Jean-Pierre Raffarin, ombres chinoises

Il est un des seuls politiques à connaître « l’âme de la Chine »… à défaut d’en parler la langue. « Raffarin le Chinois », comme certains l’appellent au Quai d’Orsay, assure qu’il a l’amour lucide et qu’il ne roule que pour la France. Au point de s’autoriser aujourd’hui quelques critiques sur le régime de son ami Xi Jinping…

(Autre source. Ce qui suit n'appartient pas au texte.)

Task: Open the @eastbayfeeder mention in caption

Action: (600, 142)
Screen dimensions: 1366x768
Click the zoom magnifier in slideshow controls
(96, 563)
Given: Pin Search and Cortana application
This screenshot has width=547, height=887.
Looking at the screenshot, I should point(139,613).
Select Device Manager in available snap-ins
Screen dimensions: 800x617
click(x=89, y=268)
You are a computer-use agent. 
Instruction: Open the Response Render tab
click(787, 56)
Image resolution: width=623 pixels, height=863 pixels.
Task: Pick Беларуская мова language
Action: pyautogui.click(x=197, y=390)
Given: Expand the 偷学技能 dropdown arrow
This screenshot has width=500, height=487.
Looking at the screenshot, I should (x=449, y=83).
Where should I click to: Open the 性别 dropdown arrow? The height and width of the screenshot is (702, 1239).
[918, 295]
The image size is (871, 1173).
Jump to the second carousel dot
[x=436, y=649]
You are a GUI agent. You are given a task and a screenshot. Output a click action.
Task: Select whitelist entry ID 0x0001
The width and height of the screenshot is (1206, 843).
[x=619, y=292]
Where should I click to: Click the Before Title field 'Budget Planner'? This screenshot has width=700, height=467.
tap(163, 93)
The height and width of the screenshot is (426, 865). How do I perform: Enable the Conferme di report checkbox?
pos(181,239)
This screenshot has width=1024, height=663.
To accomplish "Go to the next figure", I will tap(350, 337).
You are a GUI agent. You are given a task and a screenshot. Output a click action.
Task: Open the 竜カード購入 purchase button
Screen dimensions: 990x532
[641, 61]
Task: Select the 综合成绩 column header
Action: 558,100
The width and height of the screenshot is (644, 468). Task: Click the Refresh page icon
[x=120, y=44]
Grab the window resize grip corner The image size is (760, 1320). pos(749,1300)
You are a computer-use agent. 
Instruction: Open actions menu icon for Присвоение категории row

Il faut le pousser un peu pour qu’il se souvienne : « Des amis chinois m’ont parlé de familles entières décimées à Wuhan vers la mi-janvier… » Les lèvres peinent à se desserrer, comme si ça faisait mal. Jean-Pierre Raffarin se cale au fond du canapé, dans le bureau de sa fondation parisienne, sise dans un bel immeuble proche de la tour Eiffel. Il prend le temps, costume soyeux, chaussettes bleu roi, et ce visage inchangé avec ses airs matois, ses angles à la Ventura. « J’ai pressenti le drame », souffle-t-il. A l’époque, pourtant, il n’a rien dit. Ceux qui, sur les ondes, dans ses conférences, l’interrogeaient n’avaient droit qu’à des généralités sereines ; Pékin gérait bien l’épidémie. Puis, quand elle a embrasé la France, Raffarin a disparu des radars. Il s’est tu, lui l’incorrigible sinophile, devenu en quinze ans VRP et diplomate, relais du patronat tricolore et de la nomenklatura pékinoise, camarade du puissant Xi Jinping et conseiller des présidents français. « Raffarin le Chinois », comme on l’appelle au Quai d’Orsay avec un mélange de jalousie et de défiance, aurait-il eu quelques états d’âme ?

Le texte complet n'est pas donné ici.